Once he couldn't get a driver to a par 3.

"I putted absolutely as bad as you can putt through 14 holes," he said, knowing he missed three putts by a total of 11 feet. The irony of his having to listen to such pouting week after week from others failed to draw a smile.

From absolutely terrible, Beman turned absolutely brilliant at the 15th hole, saving par from the sand with a 13-footer. The birdie at 16 was from 15 feet and he wedged stiff at 17 for his second birdie.

"Golf in America is played in the air; golf over here is played on the ground," he said. "Sometimes here you don't get it on the ground soon enough." On 18, he bumped a 3-iron onto the green to set up the birdie that set up his first extended emotion of the round. Finally, he could relax.

In truth, nothing much breaks his concentration at what became nearly a full-time job the last month or so. Martians suddenly in love with the 115th British Open would have to hop on Beman's pitching wedge to get his attention. That total commitment to an entire round was as hard as anything to recapture.

"It's easy for one shot," he said. "But 4 1/2 hours requires a lot of discipline and training. My mind wandered during the Irish Open in which he made the cut and was a little bit better last week in which he did not .

"Sunday and Monday during qualifying I thought my way around well, kept the right things in focus."

His focus on serious golf caused Beman to hit "15,000 to 20,000 practice balls for 45 days" at the beginning of the year. That contributed to back problems that had him almost totally inactive for a week and severely limited for another three.

His final practice round here was with Tom Watson, Jack Nicklaus and Lee Trevino. At one point, a starry-eyed fan motioned toward Beman and said: "Who's the old man?"

Beman's daughter Valerie overheard the remark.

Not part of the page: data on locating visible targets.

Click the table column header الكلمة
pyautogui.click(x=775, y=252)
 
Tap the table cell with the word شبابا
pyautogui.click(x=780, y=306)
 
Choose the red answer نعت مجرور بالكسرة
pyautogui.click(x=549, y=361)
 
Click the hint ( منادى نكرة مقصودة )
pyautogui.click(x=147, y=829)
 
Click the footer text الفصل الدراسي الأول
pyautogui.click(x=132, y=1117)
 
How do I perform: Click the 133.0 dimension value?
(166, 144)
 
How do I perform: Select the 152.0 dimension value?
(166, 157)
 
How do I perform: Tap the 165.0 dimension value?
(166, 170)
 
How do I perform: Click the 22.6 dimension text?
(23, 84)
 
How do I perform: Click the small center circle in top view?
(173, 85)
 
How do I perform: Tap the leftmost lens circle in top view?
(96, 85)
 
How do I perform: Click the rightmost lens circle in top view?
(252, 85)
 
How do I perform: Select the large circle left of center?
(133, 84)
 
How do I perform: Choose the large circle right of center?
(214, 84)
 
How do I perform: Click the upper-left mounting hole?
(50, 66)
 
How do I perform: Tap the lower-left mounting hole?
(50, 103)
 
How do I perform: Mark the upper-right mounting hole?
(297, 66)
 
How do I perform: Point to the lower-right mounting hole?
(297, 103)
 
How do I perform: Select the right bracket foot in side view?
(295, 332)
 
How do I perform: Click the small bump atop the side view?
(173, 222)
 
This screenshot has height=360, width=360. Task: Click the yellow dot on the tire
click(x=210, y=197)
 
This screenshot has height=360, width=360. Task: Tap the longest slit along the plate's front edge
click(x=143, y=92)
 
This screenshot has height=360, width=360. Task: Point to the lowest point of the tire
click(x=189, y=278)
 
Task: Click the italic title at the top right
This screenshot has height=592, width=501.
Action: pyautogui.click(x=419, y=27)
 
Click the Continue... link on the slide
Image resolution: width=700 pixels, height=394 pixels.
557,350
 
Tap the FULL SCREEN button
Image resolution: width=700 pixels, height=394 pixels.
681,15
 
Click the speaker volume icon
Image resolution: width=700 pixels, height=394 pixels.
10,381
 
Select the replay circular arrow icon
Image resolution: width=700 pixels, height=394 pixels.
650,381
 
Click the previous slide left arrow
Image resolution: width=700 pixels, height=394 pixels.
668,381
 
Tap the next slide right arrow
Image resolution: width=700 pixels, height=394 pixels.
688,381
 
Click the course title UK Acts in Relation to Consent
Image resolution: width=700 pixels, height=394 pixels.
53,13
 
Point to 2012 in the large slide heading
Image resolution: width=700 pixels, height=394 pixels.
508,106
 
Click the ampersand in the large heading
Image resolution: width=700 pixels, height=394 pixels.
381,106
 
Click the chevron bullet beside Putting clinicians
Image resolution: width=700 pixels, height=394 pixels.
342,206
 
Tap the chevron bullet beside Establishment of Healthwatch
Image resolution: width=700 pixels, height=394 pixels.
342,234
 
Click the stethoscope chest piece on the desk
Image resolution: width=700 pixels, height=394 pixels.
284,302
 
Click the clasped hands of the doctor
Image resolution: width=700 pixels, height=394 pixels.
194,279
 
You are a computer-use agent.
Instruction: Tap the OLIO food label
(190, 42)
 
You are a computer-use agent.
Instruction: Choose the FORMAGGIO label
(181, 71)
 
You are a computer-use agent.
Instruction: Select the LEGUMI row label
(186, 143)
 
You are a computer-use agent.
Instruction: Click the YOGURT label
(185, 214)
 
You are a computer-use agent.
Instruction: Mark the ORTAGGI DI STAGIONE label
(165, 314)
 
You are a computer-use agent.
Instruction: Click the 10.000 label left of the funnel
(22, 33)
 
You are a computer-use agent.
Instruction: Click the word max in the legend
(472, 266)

"He's not so old," she snapped.

In two years, Beman will be old enough to join the senior tour he helped enhance. A fairly close associate said he expects Beman to do exactly that, to resign as commissioner and join the seniors "because he knows he can beat most of 'em now."

Doesn't everybody retire to golf?

Beman says he has no such intentions.

There is little flashy either about Beman or his game. His playing partners were outfitted in the latest rain garb; the commish slipped a tour-issue jacket over his tan sweater.

David Jones often wore heavily lined gloves between shots; Beman fashioned a makeshift muff with a bathroom towel to warm his hands.

"I hadn't walked more than one round of golf in 10 or 11 years," he said. "Hadn't played more than a dozen to 20 rounds a year in eight or nine years. Two years ago, I decided I didn't want my game to deteriorate anymore.

"First came the practice tee. Then you want to display your game to friends and who you want to brag to. Tournament level is next. I'm close now to the level that pleases me."

That was Open opening day. Nobody knows about the next swing in golf, let alone the next 18 holes. Figuratively speaking, Beman could shoot 100 in the second round. Or 50.

All anyone knew by Thursday's end, Nicklaus and Ballesteros and so on, was this: Ailsa's fairways ought to be called Beman's Patios, and they're the only place to be sitting.